We also created a spelling recommender function that uses the `nltk` library to find words similar to the misspelling. 

In [69]:
import nltk
from nltk.stem import WordNetLemmatizer
from nltk.probability import FreqDist
from nltk.corpus import words
from nltk.metrics.distance import jaccard_distance
from nltk.util import ngrams
from nltk.metrics.distance import edit_distance

import pandas as pd
import numpy as np

from collections import Counter

# nltk downloads
# nltk.download('wordnet')

## 1. Exploratory Analysis of Plot Summaries

In [2]:
# Load / prep raw data
df = pd.read_csv('./assets/plot_summaries.txt', sep='\t', header=None)
df = df[[1]]
df = df.rename(columns={1 : 'Plot'})
df.head()

Unnamed: 0,Plot
0,"Shlykov, a hard-working taxi driver and Lyosha..."
1,The nation of Panem consists of a wealthy Capi...
2,Poovalli Induchoodan is sentenced for six yea...
3,"The Lemon Drop Kid , a New York City swindler,..."
4,Seventh-day Adventist Church pastor Michael Ch...


In [9]:
# Combine plots into single string
plot_string = df.sum()
# Tokenize that string
tokens = nltk.word_tokenize(plot_string['Plot'])

### How many tokens, including both words and punctuation marks, are in the text?

In [30]:
# Find number of tokens
num_tokens = len(tokens)

# Format number of tokens
str_num_tokens = f'{num_tokens : ,}'
print('There are ', str_num_tokens, ' words and punctuation marks in the text.')

There are   14,837,137  words and punctuation marks in the text.


### How many unique tokens are there in text?

In [32]:
# Find number of unique tokens
num_unique = len(set(tokens))
                 
# Format number of unique tokens
str_num_unique = f'{num_unique : ,}'
print('There are ', str_num_unique, ' unique words and punctuation marks in the text.')

There are   226,452  unique words and punctuation marks in the text.


### After lemmatizing the verbs, how many unique tokens does the text have?

In [33]:
# Create lemmatizer 
lemmatizer = WordNetLemmatizer()
# Lemmatize verbs 
lemmatized = [lemmatizer.lemmatize(w,'v') for w in tokens]

# Find number of unique lemmatized verbs
num_lemmatized = len(set(lemmatized))
# Format number of unique lemmatized verbs
str_num_lemmatized = f'{num_lemmatized : ,}'

print('There are ', str_num_lemmatized, ' unique lemmatized verbs in the text.')

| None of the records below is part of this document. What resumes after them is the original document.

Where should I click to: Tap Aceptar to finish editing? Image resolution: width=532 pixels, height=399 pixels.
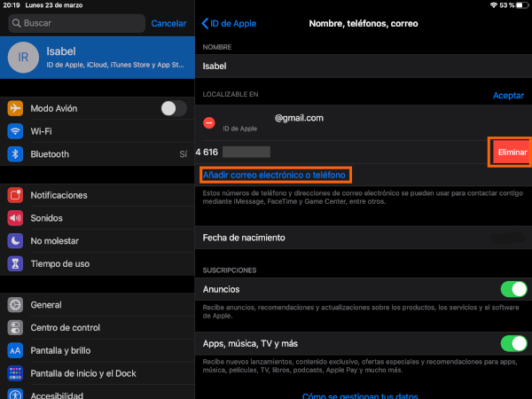tap(508, 95)
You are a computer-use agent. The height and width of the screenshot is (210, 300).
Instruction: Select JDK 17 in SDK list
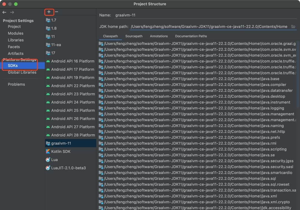pos(53,53)
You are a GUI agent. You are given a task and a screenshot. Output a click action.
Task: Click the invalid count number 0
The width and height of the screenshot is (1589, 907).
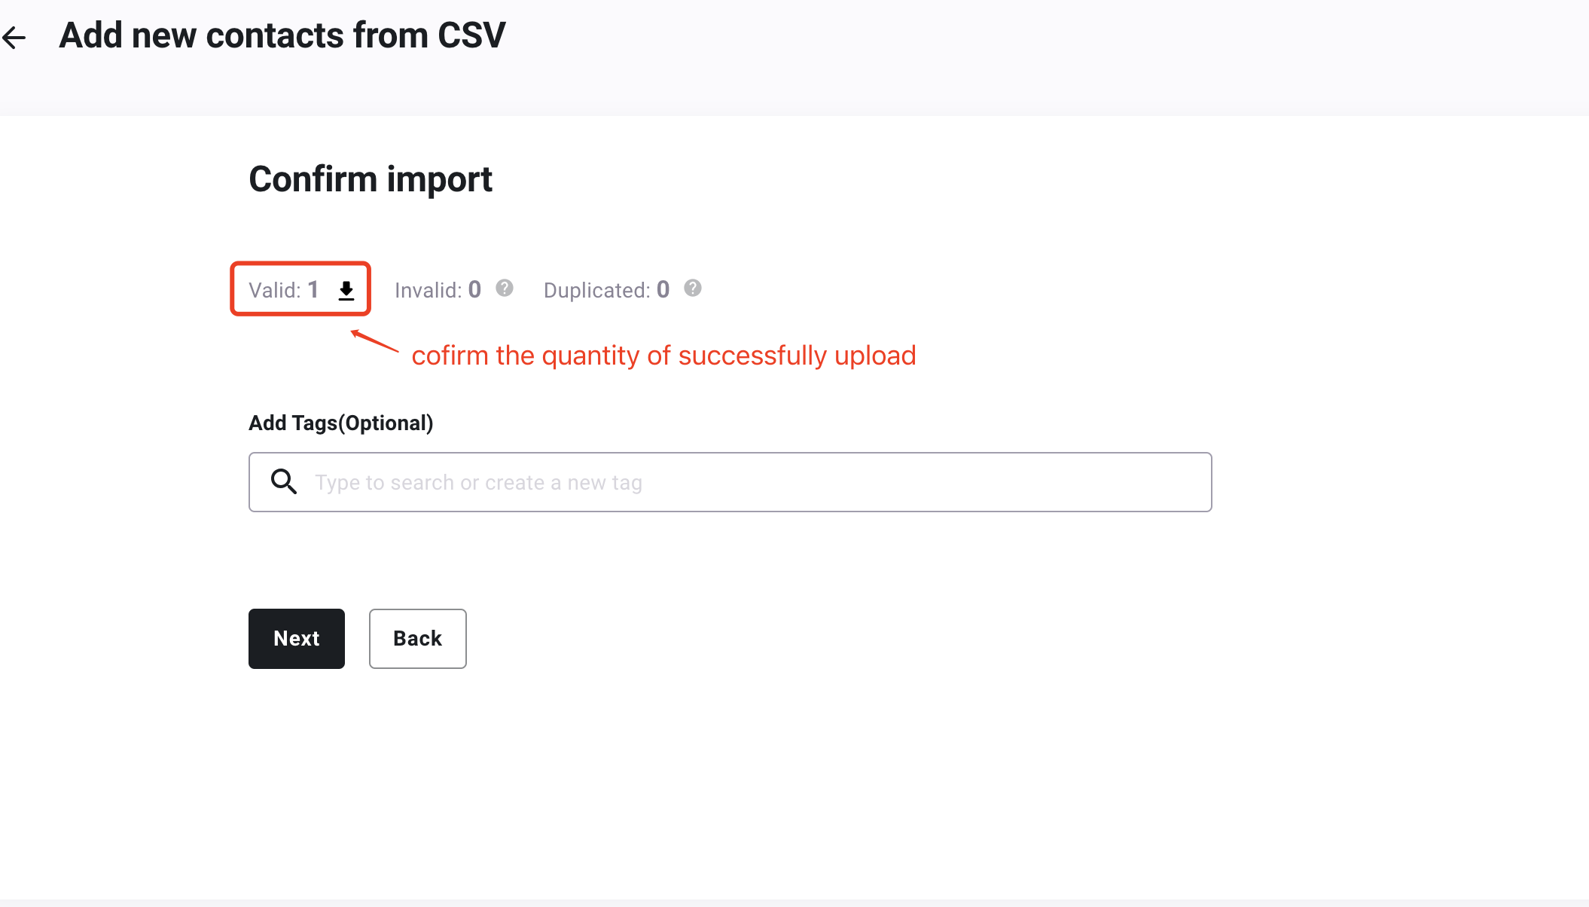click(x=474, y=289)
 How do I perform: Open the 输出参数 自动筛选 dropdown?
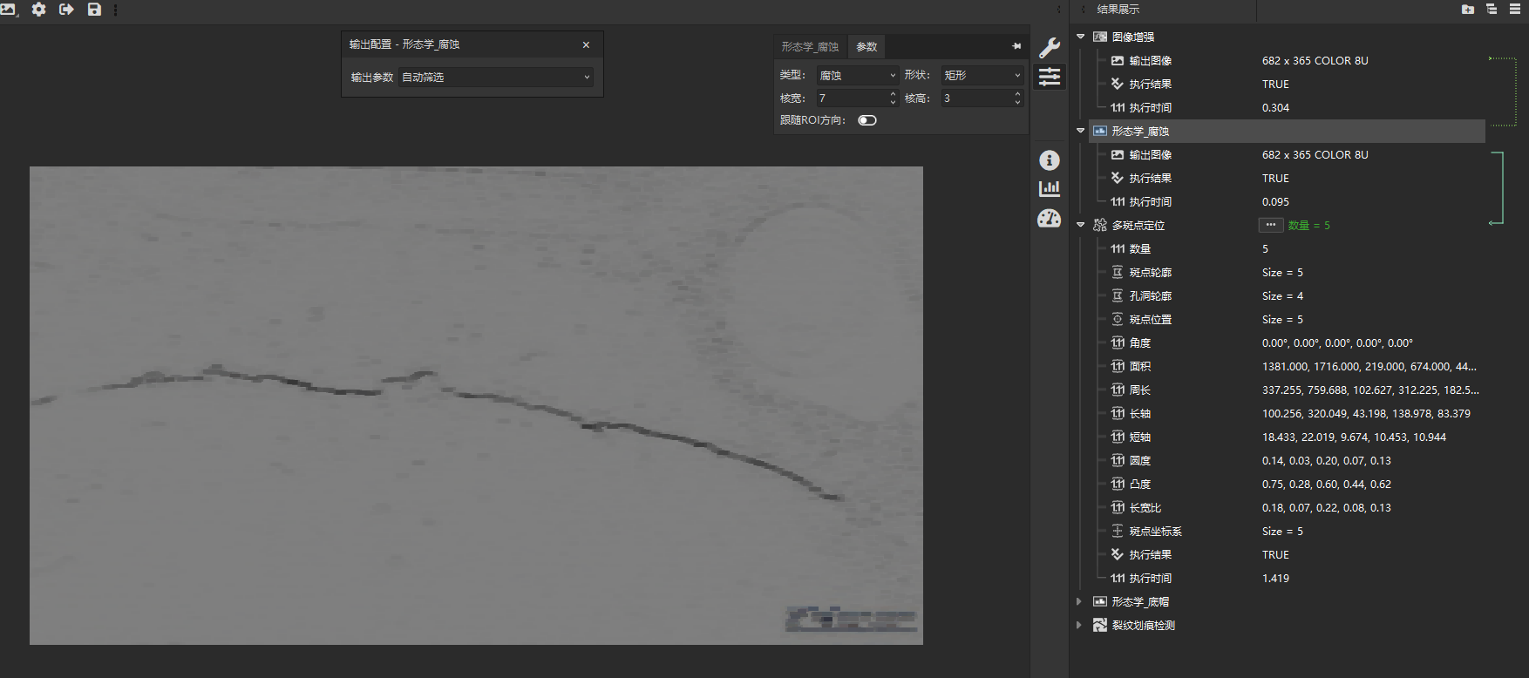495,78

There are   213,430  unique lemmatized verbs in the text.


### What is the lexical diversity of the given text input? 
The lexical diversity of a text is the ratio of unique tokens to the total number of tokens.

In [34]:
# Calculate lexical diversity
lex_diversity = round(num_unique/num_tokens, 3)

print('The lexical diversity is: ', str(lex_diversity))

The lexical diversity is:  0.015


This level of diversity is rare for texts because it indicates that the content is repetitive or simplistic, like children’s rhymes or chants. However, lexical diversity is sensitive to text length. So large texts, like this one, naturally have lower diversity. 

### What percentage of tokens is 'love'or 'Love'?

In [38]:
# Frequency distribution of tokens
fdist = FreqDist(tokens)
# Add frequencies for 'love' and 'Love'
freq_love = fdist.get('love') + fdist.get('Love')

# Find the percentage
perc_love = round((freq_love / num_tokens) * 100, 2)
# Convert to string 
str_perc_love = f'{perc_love : ,}'

print("The percentage of tokens that are 'love' or 'Love' is ", str_perc_love, '%.') 

The percentage of tokens that are 'love' or 'Love' is   0.12 %.


### Which 10 unique tokens appear most frequently in the text? What is their frequencies?

In [40]:
# Get 10 most frequent tokens
most_freq = fdist.most_common(10)

# Create data frame with results
top_10 = pd.DataFrame(most_freq, columns=['Token', 'Frequency'])

top_10

Unnamed: 0,Token,Frequency
0,",",787499
1,the,737267
2,.,619554
3,to,478162
4,and,455448
5,a,362327
6,of,261133
7,is,225160
8,in,201022
9,his,190723


### What tokens have a length of greater than 5 and frequency of more than 10,000?
The tokens should be sorted alphabetically. 

In [44]:
# Get tokens 
unique_tokens = fdist.keys()

# Find tokens with len > 5 and frequency > 10,000 
long_freq_tokens = [t for t in unique_tokens if len(t) > 5 and fdist[t] > 10000]

# Sort list 
sorted_long_freq_tokens = sorted(freq_tokens)
# Create data frame
sorted_long_freq_df = pd.DataFrame(sorted_long_freq_tokens, columns=['Frequent Long Tokens'])

sorted_long_freq_df

Unnamed: 0,Frequent Long Tokens
0,However
1,becomes
2,before
3,begins
4,family
5,father
6,friend
7,himself
8,killed
9,mother


### Find the longest token. What's its length?

In [49]:
# Sort in reverse order by length 
sorted_tokens = sorted(unique_tokens, key=len, reverse=True)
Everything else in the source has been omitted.